Helping first time buyers in California was a top priority for state legislators last year when Pro Tem Senate President Tony Atkins, a San Diego Democrat, supported the creation of a $1 billion a year down payment program for people who want to buy your home. first house. Last year, California Dream For All received $500 million in initial funding for two years. But faced with a projected budget shortfall, Gov. Gavin Newsom proposed in his January budget proposal to cut the pending program by $200 million.

The program is expected to be launched by the end of March, California Housing Finance Agency spokeswoman Ellen Martin said last month. Martin told the agency’s board that $300 million could help the roughly 2,300 original qualified buyers by giving them either all the money they need for a down payment, or very close to it, in exchange for an equity agreement. part of the increase in house prices.

As for O’Connell, the 37-year-old Los Angeles native said she’s struggled her entire adult life with high house prices in the state. She said that she and her husband looked into various homebuyer programs for the first time when she started looking for a home, but were discouraged by their limitations and also didn’t think she was right for the ones she actually found. O’Connell studied poetry at Sarah Lawrence College and worked a variety of jobs, including a teacher and farmers’ markets, before taking a job in the tech industry.

She started doing household chores in earnest with her husband in early 2021 while they were still engaged. They were looking for a home in San Luis Obispo, her husband’s hometown, a city in the heart of California’s fabled Central Coast. It offered beauty, access to nature, a temperate climate, and, by Californian standards of the time, relative affordability. She and her husband have been eyeing many homes under $950,000, she said.

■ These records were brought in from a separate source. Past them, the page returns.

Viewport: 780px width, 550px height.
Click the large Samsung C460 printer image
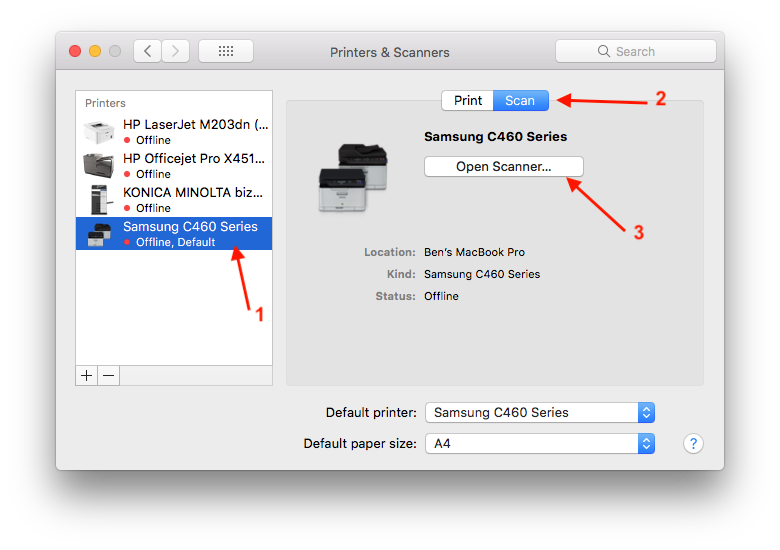(x=353, y=178)

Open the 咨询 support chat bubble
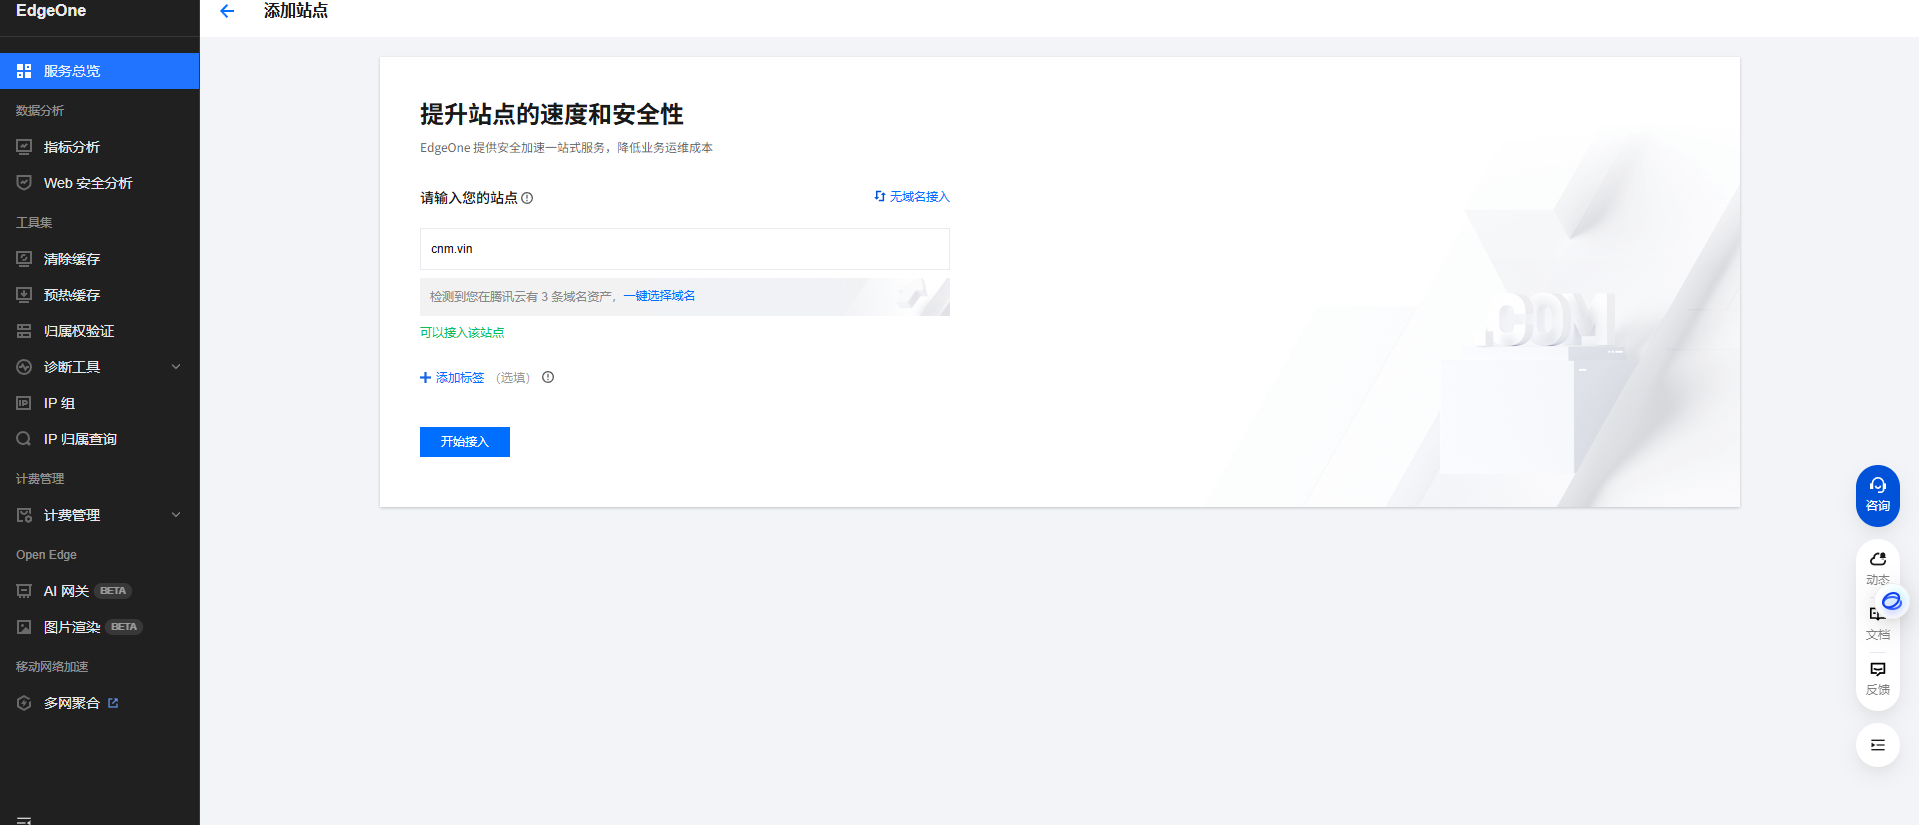click(x=1877, y=494)
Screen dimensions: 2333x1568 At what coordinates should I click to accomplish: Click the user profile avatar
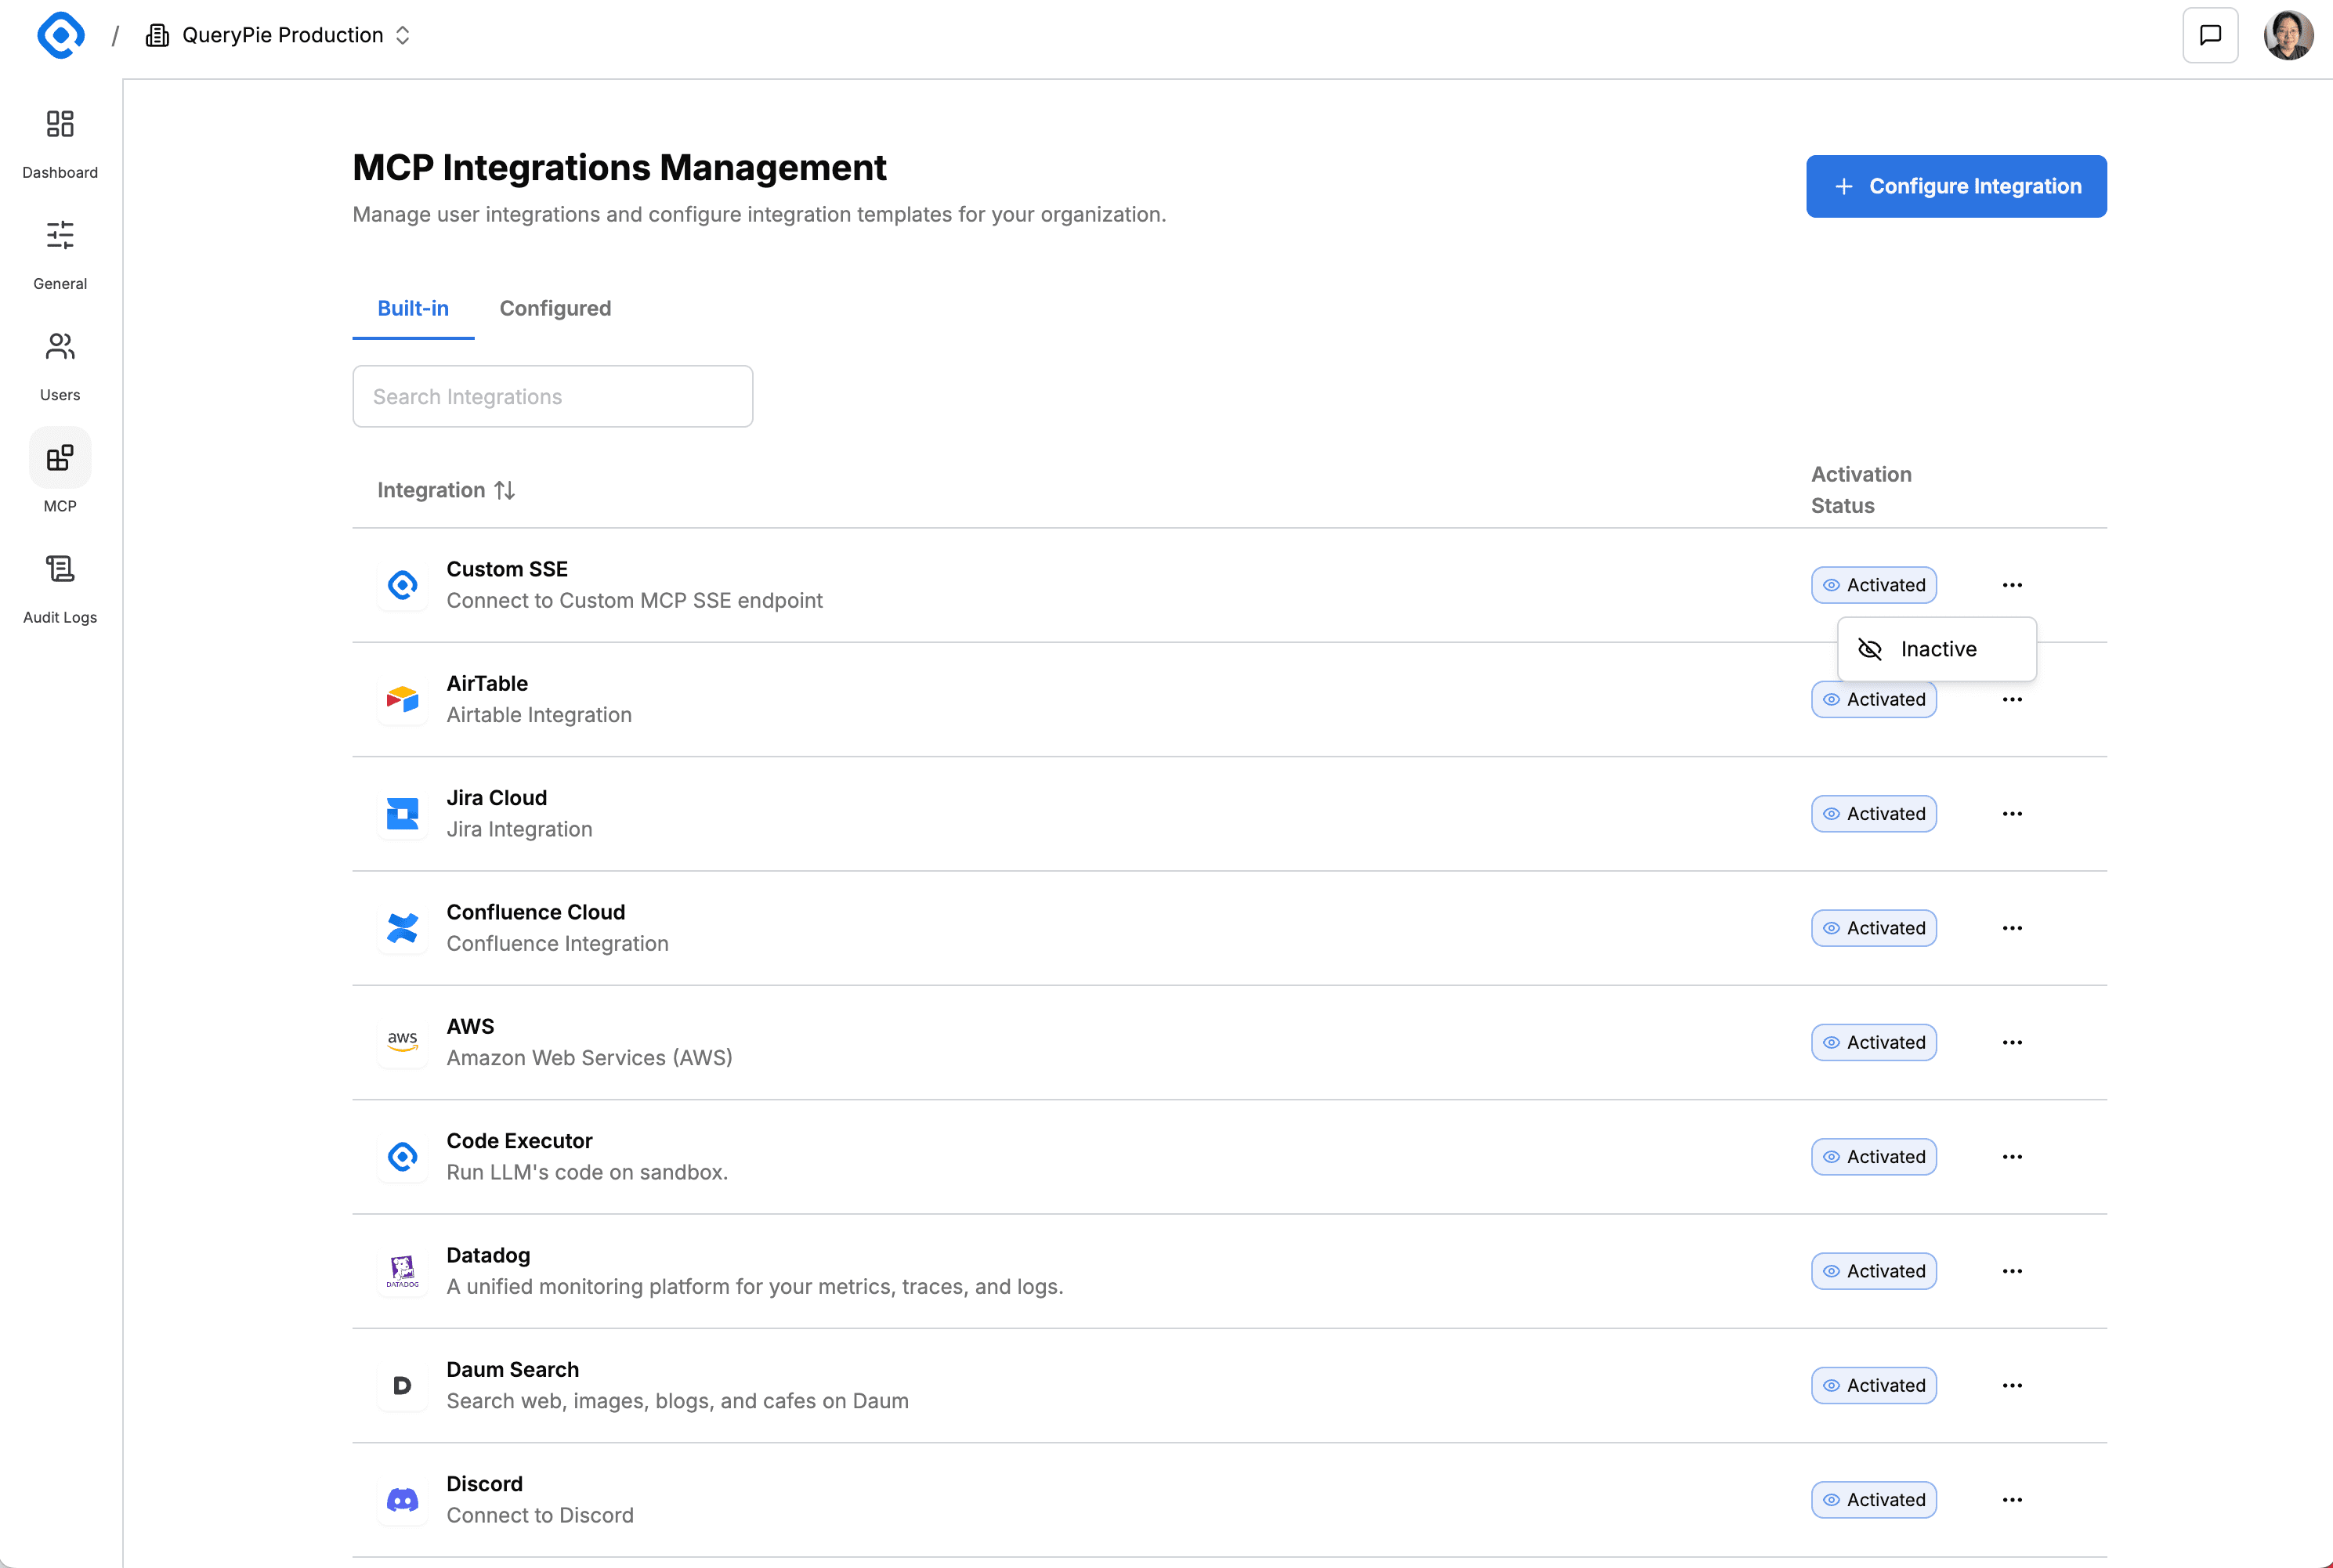click(2288, 36)
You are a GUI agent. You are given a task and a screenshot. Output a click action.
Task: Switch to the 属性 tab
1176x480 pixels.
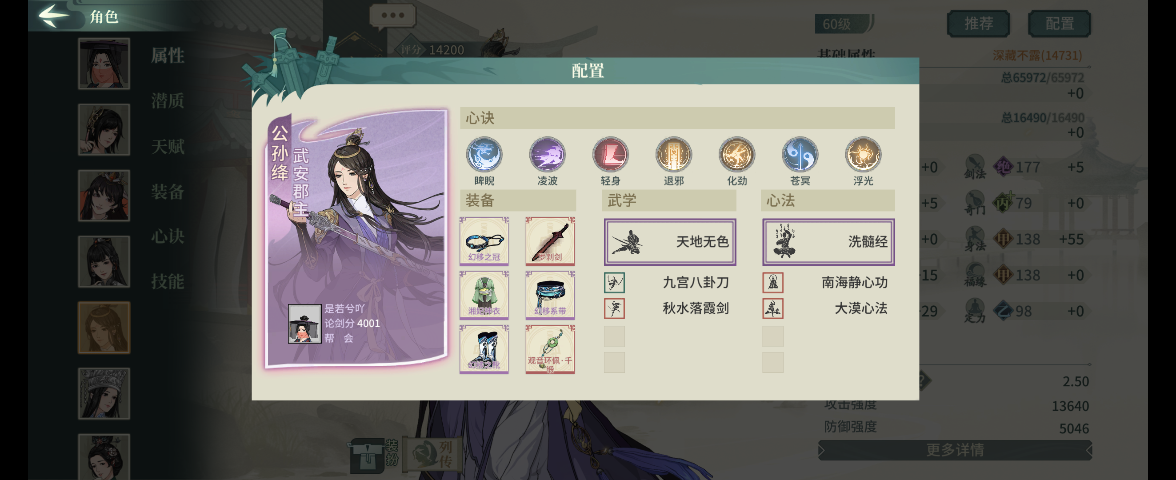(x=167, y=56)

The seller accepted their offer for a three-bedroom, two-bath home in San Luis Obispo, but pulled out of the potential purchase after an initial inspection revealed water damage and mold.

Instead, they moved into an inexpensive apartment in Venice that was below market due to unusual circumstances – the house next door burned down in an arson attack, scaring away other tenants. The couple got married last summer. She and her husband try to stay in the state they were born in because they both hope to take care of their parents as they age, she added.

Their rent is below market in Venice so far, O’Connell said, but added that she and her husband feel they can never leave.

“I don’t know how we can stay in our area even as tenants,” she said, noting that they hope to start a family of their own soon. “We’re going to need another bedroom, so we’ll need to move, but I don’t know how we’re going.”